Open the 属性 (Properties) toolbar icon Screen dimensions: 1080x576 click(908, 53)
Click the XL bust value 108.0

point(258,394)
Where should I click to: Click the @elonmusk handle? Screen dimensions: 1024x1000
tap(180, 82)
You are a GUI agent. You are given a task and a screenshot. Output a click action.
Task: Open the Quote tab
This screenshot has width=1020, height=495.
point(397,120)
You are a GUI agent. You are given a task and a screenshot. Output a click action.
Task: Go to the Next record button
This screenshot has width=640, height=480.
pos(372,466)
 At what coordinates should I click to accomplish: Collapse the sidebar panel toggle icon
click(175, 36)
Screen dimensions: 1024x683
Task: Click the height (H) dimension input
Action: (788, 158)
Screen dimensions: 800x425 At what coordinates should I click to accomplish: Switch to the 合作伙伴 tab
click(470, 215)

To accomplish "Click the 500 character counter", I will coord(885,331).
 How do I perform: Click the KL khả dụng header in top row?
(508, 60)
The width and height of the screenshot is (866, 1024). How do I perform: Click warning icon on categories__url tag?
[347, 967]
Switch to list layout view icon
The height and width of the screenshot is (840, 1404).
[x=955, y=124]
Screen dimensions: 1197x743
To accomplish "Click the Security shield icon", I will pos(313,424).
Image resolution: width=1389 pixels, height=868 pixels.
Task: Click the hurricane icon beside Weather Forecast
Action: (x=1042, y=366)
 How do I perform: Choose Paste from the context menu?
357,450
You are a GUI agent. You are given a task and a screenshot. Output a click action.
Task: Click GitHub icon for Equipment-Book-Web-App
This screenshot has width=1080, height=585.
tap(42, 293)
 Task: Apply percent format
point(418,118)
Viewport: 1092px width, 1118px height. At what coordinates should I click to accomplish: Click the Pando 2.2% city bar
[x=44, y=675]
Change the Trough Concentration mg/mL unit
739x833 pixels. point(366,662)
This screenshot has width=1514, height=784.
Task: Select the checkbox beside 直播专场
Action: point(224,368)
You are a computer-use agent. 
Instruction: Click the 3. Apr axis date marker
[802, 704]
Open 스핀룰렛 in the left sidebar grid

:::

# TAAKOMSCHRIJVING
Hoeveel regels van de records bevatten het woord "sidebar"? Let op hoofdletters en kleine letters en geef alleen het aantal.

# DEFINITIEF ANTWOORD
2